Earlier in the week we basically decided that Funky Feature Friday's test run made it clear that there wasn't a whole lot of interest in it... some, but not enough to warrant doing it weekly.  So, this will be the last official one.

Rather than talk about a particular feature, I thought I'd just drop some info an a cultural phenomenon I recently ran across and found interesting: Zonal Auxiliary Languages.  An auxiliary language (an "auxlang" in the constructed language lingo) is things like Esperanto, Ido and the dearly departed Volapük.  It's a language intended to be widely learned as a common second language, to ease international communication.  Whatever its faults, these days Esperanto is the best bet if you actually want to talk to people in such a language.  Debates about this are hot and never-ending, and we don't need to rehash those debates here.  In any case, since Esperanto never conquered the world, people keep churning out new auxlangs to this day.

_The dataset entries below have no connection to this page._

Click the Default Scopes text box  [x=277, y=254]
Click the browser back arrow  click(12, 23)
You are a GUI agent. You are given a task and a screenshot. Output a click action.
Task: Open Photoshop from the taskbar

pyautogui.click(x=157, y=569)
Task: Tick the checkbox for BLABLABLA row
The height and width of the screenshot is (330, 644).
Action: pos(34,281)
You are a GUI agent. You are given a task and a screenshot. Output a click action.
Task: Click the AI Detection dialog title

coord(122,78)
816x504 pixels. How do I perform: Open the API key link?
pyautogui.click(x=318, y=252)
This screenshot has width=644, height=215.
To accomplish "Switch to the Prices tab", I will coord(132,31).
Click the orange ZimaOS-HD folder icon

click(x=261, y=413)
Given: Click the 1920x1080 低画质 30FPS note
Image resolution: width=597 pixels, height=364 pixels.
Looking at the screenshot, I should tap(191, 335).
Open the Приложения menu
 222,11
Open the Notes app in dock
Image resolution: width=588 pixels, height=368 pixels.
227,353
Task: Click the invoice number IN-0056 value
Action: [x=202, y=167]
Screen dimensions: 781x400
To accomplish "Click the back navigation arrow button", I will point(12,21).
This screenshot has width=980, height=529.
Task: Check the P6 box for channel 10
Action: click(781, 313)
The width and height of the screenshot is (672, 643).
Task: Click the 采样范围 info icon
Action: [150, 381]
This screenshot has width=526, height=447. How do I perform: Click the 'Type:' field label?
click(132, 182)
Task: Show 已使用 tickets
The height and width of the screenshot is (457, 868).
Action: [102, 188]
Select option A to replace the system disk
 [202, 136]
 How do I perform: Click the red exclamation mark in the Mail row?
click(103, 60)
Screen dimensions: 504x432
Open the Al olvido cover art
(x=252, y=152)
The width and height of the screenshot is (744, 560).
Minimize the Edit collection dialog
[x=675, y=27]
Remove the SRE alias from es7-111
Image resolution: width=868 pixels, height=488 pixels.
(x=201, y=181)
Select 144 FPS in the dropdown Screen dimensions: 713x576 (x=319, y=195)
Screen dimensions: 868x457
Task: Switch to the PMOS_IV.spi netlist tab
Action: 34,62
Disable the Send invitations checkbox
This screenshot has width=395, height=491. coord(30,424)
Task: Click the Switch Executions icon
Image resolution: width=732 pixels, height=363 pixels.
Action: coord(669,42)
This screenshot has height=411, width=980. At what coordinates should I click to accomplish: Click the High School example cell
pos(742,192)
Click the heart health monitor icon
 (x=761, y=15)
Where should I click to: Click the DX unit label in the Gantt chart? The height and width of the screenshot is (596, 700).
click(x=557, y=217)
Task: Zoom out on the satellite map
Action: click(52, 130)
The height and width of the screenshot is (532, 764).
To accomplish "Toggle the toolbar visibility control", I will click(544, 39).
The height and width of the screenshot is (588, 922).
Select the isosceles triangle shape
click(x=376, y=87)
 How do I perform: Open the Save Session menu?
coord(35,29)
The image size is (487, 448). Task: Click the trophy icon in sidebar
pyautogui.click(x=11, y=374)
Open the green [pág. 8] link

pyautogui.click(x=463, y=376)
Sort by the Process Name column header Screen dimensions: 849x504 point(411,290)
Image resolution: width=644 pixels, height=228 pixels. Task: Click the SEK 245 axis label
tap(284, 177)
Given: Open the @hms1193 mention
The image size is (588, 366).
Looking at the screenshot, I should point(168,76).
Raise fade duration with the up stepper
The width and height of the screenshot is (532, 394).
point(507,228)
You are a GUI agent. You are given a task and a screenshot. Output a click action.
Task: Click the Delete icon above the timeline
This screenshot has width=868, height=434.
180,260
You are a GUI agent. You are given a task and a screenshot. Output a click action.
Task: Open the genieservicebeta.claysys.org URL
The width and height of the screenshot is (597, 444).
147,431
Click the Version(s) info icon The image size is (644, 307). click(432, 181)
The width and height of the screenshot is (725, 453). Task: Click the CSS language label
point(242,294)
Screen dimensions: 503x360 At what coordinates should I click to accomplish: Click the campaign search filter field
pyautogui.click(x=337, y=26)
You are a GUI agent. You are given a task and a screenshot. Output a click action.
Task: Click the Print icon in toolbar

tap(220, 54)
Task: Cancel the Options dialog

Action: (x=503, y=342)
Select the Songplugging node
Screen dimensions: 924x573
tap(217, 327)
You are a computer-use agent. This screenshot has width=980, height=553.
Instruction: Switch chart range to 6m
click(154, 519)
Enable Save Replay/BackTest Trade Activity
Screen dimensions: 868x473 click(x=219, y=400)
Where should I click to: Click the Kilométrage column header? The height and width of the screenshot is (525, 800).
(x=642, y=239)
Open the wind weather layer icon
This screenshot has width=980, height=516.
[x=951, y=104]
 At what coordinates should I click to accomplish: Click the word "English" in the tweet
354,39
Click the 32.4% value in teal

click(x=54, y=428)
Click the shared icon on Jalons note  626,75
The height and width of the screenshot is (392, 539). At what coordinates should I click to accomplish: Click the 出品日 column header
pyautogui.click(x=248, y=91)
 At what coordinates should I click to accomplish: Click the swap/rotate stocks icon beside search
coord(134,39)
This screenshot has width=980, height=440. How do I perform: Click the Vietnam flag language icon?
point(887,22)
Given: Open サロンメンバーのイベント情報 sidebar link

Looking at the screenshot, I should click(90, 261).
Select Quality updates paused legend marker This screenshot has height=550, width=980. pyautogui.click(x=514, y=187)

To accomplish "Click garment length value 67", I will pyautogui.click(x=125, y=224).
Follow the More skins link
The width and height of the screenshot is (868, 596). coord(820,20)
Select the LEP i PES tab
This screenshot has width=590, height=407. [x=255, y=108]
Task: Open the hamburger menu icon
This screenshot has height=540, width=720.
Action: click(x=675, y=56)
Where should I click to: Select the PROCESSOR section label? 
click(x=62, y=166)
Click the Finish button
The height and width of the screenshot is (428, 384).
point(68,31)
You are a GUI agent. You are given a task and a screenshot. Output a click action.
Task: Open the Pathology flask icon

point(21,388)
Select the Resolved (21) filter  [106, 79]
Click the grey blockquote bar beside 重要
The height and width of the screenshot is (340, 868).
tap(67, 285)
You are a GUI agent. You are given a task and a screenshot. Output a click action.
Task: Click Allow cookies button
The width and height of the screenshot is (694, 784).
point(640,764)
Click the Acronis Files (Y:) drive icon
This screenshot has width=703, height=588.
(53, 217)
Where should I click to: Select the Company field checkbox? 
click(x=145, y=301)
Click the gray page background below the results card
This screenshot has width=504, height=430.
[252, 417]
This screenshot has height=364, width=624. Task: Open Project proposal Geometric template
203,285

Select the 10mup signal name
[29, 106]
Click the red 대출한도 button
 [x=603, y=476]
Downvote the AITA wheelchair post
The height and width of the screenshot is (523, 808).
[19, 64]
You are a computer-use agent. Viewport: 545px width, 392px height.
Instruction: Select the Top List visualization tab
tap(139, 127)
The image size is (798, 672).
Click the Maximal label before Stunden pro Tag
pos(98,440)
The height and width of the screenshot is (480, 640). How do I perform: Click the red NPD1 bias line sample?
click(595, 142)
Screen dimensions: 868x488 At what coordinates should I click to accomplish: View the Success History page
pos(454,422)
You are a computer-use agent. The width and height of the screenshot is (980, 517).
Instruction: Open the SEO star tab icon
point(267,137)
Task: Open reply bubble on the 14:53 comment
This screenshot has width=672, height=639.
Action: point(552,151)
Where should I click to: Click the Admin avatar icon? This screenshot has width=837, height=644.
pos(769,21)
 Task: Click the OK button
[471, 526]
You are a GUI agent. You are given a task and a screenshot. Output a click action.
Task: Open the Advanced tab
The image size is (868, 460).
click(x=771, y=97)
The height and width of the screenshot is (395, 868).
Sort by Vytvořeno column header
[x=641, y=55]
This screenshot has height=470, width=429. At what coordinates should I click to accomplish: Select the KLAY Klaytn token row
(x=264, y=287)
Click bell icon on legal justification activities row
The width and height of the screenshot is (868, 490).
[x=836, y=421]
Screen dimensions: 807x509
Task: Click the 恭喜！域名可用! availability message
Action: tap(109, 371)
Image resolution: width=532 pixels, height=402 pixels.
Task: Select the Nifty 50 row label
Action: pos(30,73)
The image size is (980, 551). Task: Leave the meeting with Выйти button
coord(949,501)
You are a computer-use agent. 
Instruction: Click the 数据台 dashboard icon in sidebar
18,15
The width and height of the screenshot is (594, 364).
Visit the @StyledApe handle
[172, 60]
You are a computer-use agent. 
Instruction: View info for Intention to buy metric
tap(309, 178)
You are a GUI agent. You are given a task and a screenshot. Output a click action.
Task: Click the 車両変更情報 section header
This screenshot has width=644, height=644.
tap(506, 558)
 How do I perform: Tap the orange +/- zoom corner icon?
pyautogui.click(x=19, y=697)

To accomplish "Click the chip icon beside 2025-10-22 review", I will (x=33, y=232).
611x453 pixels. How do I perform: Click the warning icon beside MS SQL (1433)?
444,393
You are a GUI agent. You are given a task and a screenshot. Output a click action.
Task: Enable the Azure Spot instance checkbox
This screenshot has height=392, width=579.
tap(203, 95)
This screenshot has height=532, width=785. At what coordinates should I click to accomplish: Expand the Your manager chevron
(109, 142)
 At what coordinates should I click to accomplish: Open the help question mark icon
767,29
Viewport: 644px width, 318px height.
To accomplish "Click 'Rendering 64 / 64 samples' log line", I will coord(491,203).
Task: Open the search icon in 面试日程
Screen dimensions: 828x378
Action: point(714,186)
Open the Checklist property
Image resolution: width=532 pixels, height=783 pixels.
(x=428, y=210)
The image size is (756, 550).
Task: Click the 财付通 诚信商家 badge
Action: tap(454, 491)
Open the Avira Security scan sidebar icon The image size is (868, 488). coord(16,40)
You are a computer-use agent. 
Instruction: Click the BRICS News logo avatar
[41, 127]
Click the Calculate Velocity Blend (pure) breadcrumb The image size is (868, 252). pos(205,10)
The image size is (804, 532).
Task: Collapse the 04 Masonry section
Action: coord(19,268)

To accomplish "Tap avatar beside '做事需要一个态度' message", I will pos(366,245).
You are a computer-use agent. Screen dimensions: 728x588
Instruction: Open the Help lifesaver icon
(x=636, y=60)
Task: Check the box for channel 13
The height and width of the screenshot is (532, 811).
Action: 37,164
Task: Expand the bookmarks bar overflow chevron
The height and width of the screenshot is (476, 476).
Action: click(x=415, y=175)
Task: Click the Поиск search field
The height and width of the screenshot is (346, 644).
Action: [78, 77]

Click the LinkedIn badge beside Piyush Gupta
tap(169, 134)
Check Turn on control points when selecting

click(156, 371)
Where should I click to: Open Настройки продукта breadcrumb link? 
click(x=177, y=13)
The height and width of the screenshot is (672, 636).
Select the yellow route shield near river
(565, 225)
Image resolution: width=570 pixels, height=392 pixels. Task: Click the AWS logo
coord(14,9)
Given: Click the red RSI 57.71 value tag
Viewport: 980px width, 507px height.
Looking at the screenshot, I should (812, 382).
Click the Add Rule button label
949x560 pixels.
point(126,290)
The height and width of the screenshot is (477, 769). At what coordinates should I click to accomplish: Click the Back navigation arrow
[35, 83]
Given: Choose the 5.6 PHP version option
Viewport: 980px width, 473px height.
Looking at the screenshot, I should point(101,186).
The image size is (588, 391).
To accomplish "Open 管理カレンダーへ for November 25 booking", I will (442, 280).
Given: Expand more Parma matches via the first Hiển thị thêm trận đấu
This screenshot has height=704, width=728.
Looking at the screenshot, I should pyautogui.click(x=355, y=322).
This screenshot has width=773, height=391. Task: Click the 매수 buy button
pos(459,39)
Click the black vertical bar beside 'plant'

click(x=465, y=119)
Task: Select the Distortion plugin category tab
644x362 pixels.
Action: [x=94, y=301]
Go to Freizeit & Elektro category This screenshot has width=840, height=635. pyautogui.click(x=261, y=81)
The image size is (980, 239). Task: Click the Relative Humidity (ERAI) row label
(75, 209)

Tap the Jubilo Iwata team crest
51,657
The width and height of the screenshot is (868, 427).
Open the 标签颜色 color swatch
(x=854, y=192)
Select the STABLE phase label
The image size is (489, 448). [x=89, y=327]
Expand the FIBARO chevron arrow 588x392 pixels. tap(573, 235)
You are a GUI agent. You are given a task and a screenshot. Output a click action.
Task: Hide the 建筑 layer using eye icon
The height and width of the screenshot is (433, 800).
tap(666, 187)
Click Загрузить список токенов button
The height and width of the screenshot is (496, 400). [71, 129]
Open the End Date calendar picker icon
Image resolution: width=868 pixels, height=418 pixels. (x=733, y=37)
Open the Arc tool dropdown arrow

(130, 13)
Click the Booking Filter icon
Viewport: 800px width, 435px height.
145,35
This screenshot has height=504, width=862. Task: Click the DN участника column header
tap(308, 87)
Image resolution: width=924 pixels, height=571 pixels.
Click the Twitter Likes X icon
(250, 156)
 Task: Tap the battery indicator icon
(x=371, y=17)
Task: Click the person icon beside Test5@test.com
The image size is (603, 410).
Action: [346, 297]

I recently ran across information about a language I had never heard of before, Afrihili.  Rather than intending to be a shared global language, it was intended just for Africa.  Once you start look, it turns out there are number of such projects.

One of the more vital recent zonal auxlangs is Lingua Franca Nova, a Romance auxlang.  The mailing list had about 200 people and was once quite active.  It seems to have gone quiet recently.

There are a huge number of Slavic zonal auxlangs.  One of the more famous is Slovio, which is rather like Esperanto, just with a Slavic vocabulary base.  But Slovianski, which recently got a lot of press in the Slavic zone, is a good deal less simplified than Slovio.  And there have been numerous projects to mix and match Slovio and Slovianski.

One of the more astonishing recent projects is to revive Indo-European.  There is even a large Grammar.

Nyx

I was just wondering if these posts would go on or not. Would be nice to see more since languages have always fascinated me and there are people here who know a lot of things that just open my eyes bit by bit. But I understand that it's a lot of work doing this every week. Thanks for the short time it lasted anyway ^^

Now, for the topic. Reviving Indo-European sounds like a pretty cool thing. But there are so many different languages that have to be covered, I hope it doesn't turn into something messy. But then again, Esperanto doesn't seem messy, so this could work ^^

And I'm definitely looking into the Slavic ones, they're interesting to me since Croatian is kind of a native language of mine, and maybe it wouldn't be too hard to get into that. And it would be fun to try speaking that to a real native speaker of any slavic language.

Plumps

Quote from: Nyx on August 08, 2010, 08:10:08 PM
I was just wondering if these posts would go on or not. Would be nice to see more since languages have always fascinated me and there are people here who know a lot of things that just open my eyes bit by bit. But I understand that it's a lot of work doing this every week. Thanks for the short time it lasted anyway ^^

Same here. It always made for a fascinating read – since I'm not a linguist (only as a hobby) I often found it amazingly interesting but wouldn't know what I could write/comment on them even though I enjoyed them very much.

Maybe it should not be a ›requirement‹ for each Friday but rather a loose project whenever you come across something interesting that you guys like to share with the community.

On topic:
I had no idea there were ZAL ... It makes sense though. Especially for an area where in a certain, confined space are a lot of different languages.

Makes you wonder, though... Reading up on those ... and again making myself acquainted with the evolution of Esperanto, Ido and Volapük ... whether Na'vi will face the same fate. Whether it will sustain that long (and I know I sure hope so) but imagine a hundred years from now, it will still be used – how many ›dialects‹ or ›sub-groups‹ will have developed (if at all) that use the language differently from what we are used to now?